Other Image Classes#

There are two less restrictive classes, NDDataArray and NDDataRef, that can be used to hold image data. They are primarily of interest to those who may want to create their own image class by subclassing from one of the classes in the nddata package. The main differences between them are:

  • NDDataRef can be sliced and has methods for basic arithmetic operations, but the user needs to use one of the uncertainty classes to define an uncertainty. See NDDataRef for more detail. Most of its properties must be set when the object is created because they are not mutable.

  • NDDataArray extends NDDataRef by adding the methods necessary for it to behave like a numpy array in expressions and adds setters for several properties.
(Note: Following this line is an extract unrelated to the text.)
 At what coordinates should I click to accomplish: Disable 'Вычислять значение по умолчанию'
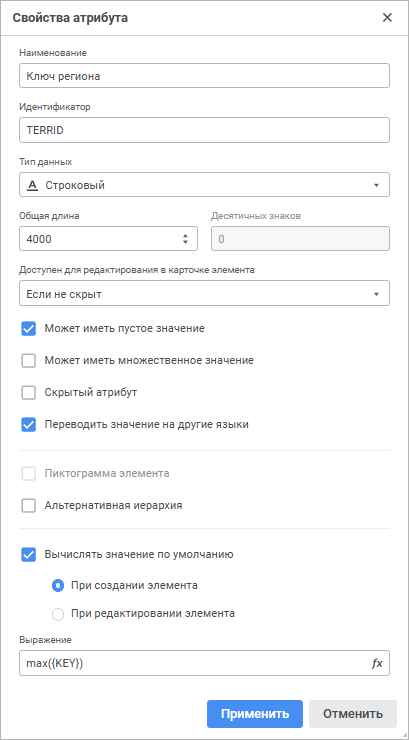click(x=29, y=555)
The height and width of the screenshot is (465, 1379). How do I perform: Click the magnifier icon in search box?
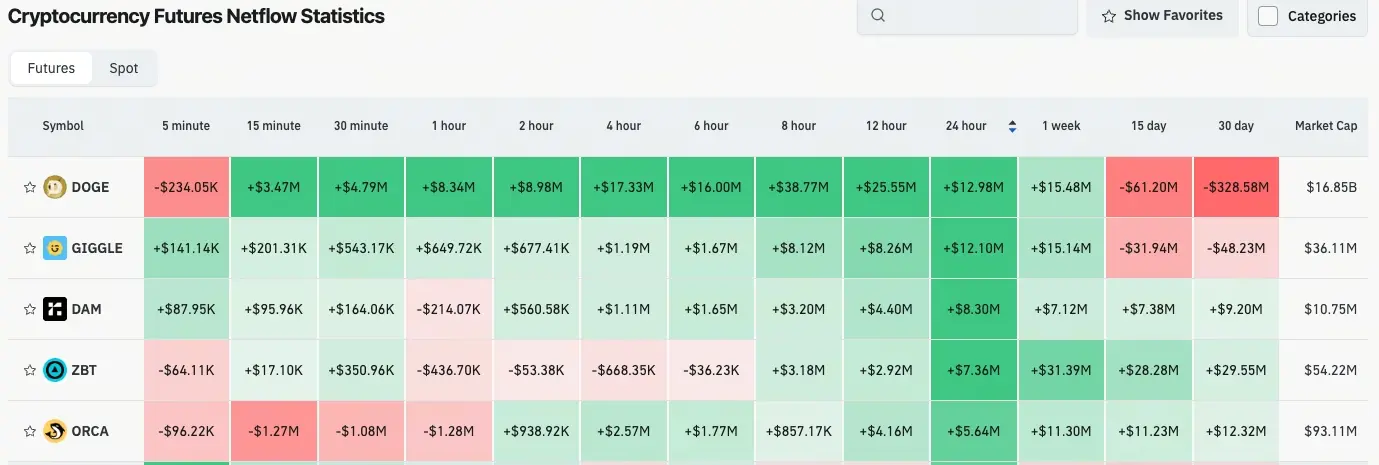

It lacks the ability to automatically recognize and read data from FITS files and does not attempt to automatically set the WCS property.

  • CCDData extends NDDataArray by setting up a default uncertainty class, setting up straightforward read/write to FITS files, and automatically setting up a WCS property.

More General Gridded Data Classes#

There are two generic classes in the nddata package that are of interest primarily to users who either need a custom image class that goes beyond the classes discussed so far, or who are working with gridded data that is not an image.

  • NDData is a container class for holding general gridded data. It includes a handful of basic attributes, but no slicing or arithmetic. More information about this class is in NDData.

  • NDDataBase is an abstract base class that developers of new gridded data classes can subclass to declare that the new class follows the NDData interface. More details are in Subclassing.

Additional Examples#

The list of packages below that use the nddata framework is intended to be useful to either users writing their own image classes or those looking for an image class that goes beyond what CCDData does.

Using nddata#

Performance Tips#

  • Using the uncertainty class VarianceUncertainty will be somewhat more efficient than the other two uncertainty classes, InverseVariance and StdDevUncertainty. The latter two are converted to variance for the purposes of error propagation and then converted from variance back to the original uncertainty type. The performance difference should be small.

  • When possible, mask values by setting them to np.nan and use the numpy functions and methods that automatically exclude np.nan, like np.nanmedian and np.nanstd. This will typically be much faster than using numpy.ma.MaskedArray.